§ TUGAS:
1. Dalam berita tentang penghentian reklamasi, paragraf yang diawali "Pantauan Radar Bekasi di lokasi" menyebutkan pihak-pihak yang datang ke lokasi secara berbarengan. Sebutkan semua pihak itu.
2. Sajikan baris-baris dalam daftar sebagai tabel Markdown dengan kolom Nomor dan Baris, mulai dari baris yang memuat "Viewport: 800px width, 449px" sampai baris yang memuat "[x=340, y=316]". Baris kosong tidak dimasukkan.

§ TEKS:
____________________
Berita Bekasi Nomor Satu
Bekasi  

Perizinan Belum Lengkap

REKLAMASI KAWASAN INDUSTRI : Pembangunan gudang di atas tanah reklamasi di Kawasan Industri Marunda Center Tarumajaya Kabupaten Bekasi, Rabu (15/9). Pemerintah Kabupaten Bekasi dan Provinsi Jawa Barat menghentikan paksa proses reklamasi tersebut, karena belum melengkapi perizinan. ARIESANT/RADAR BEKASI

RADARBEKASI.ID, TARUMAJAYA – Pemerintah Kabupaten Bekasi bersama Dinas Lingkungan Hidup Provinsi Jawa Barat menghentikan paksa aktivitas reklamasi di Pantai Muara Tawar, Desa Pantai Makmur dan Desa Segara Makmur Kecamatan Tarumajaya, Rabu (15/9). Proyek seluas 50 hektar itu disetop karena pengembang belum mengantongi izin yang disyaratkan.

Penjabat Bupati Bekasi, Dani Ramdan mengatakan, secara kewenangan Dinas Lingkungan Hidup Jawa Barat telah memberikan izin lingkungan. Namui, karena kegiatan ini terkait fungsi transportasi pelabuhan, maka harusnya ditempuh perizinan ke Kementerian Perhubungan. Sementara ini, pihak pengembang belum mendapatkan izin tersebut.

“Jadi ini yang belum tuntas. Namun kegiatan tetap berjalan, atas dasar itu maka DLH mengeluarkan Keputusan Gubernur (Kepgub) yang ditanda tangani oleh kepala dinas sesuai kewenangannya untuk menghentikan sementara secara paksa, sampai seluruh perizinan teknisnya terpenuhi,” ujarnya kepada Radar Bekasi usai melakukan penghentian.

Penghentian paksa ini berdasarkan Keputusan Gubernur Jawa Barat nomor 4.780/Kep.Gub/HL.01/DLH tentang Sanksi Administrasi Paksaan Pemerintah Kepada PT Tegar Primajaya. Dalam putusan itu disebutkan bahwa revitalisasi lahan terabrasi seluas 50 hektar yang dilakukan PT Tegar Primajaya tidak dilengkapi dengan perizinan berdasarkan peraturan terkait.

Pantauan Radar Bekasi di lokasi, Penjabat Bupati bersama Forkopimda dan Dinas Lingkungan Hidup Jawa Barat, serta Bidang Kelautan pada Dinas Perikanan dan Kelautan Jawa Barat, datang ke lokasi secara berbarengan. Sesampainya dilokasi, Pj langsung mendatangi pihak pengembang, dan meminta aktivitas reklamasi dihentikan.
____________________
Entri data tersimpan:
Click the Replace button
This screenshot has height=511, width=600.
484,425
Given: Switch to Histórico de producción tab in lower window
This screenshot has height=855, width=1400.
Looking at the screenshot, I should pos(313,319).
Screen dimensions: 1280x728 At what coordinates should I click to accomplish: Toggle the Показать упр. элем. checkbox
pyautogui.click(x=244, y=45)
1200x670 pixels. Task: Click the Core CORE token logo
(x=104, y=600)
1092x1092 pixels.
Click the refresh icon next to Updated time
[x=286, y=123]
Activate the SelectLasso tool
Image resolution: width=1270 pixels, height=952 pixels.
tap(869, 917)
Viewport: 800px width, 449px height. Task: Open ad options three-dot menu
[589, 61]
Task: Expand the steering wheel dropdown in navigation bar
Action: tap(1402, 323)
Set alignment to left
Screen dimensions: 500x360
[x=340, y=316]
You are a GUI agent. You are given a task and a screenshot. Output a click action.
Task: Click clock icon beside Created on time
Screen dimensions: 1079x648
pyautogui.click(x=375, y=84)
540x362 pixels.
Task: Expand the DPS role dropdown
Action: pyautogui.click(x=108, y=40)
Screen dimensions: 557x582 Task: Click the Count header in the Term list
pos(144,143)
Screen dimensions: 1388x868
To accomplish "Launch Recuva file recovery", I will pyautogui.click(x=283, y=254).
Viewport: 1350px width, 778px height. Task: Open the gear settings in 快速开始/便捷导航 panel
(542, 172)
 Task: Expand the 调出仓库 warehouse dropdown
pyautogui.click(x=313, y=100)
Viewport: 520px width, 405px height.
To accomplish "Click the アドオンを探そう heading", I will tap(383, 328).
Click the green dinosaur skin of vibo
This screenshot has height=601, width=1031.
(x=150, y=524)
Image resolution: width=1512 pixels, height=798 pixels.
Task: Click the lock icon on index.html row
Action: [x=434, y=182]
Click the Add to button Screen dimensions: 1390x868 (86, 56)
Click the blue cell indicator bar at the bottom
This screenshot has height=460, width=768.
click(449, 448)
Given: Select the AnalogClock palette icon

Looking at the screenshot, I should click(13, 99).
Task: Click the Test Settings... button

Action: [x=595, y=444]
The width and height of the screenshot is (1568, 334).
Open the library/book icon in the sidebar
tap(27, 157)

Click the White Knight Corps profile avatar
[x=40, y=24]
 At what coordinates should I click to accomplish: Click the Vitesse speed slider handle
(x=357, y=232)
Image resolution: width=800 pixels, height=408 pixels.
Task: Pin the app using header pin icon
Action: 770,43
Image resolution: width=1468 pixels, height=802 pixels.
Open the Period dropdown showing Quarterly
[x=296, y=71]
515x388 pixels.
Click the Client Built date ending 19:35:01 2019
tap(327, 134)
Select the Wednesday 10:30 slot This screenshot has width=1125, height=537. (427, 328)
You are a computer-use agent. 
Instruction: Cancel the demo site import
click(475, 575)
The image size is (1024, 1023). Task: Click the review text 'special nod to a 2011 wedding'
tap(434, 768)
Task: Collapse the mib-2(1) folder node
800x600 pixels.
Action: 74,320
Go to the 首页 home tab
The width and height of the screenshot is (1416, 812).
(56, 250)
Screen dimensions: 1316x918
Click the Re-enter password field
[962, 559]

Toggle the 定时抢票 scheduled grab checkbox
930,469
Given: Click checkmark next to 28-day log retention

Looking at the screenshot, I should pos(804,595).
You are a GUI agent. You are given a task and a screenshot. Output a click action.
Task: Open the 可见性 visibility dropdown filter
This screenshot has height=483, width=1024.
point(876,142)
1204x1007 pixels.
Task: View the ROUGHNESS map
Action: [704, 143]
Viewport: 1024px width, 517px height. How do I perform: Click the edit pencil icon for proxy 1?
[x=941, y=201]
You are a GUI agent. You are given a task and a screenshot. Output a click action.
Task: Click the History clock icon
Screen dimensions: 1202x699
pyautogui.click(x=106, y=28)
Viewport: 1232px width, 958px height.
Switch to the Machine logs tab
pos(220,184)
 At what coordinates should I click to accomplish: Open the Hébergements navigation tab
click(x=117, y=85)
____________________
§ JAWABAN LATIHAN:
1. Penjabat Bupati, Forkopimda, Dinas Lingkungan Hidup Jawa Barat, dan Bidang Kelautan pada Dinas Perikanan dan Kelautan Jawa Barat.

2.
| Nomor | Baris |
|---|---|
| 1 | Viewport: 800px width, 449px height. Task: Open ad options three-dot menu |
| 2 | [589, 61] |
| 3 | Task: Expand the steering wheel dropdown in navigation bar |
| 4 | Action: tap(1402, 323) |
| 5 | Set alignment to left |
| 6 | Screen dimensions: 500x360 |
| 7 | [x=340, y=316] |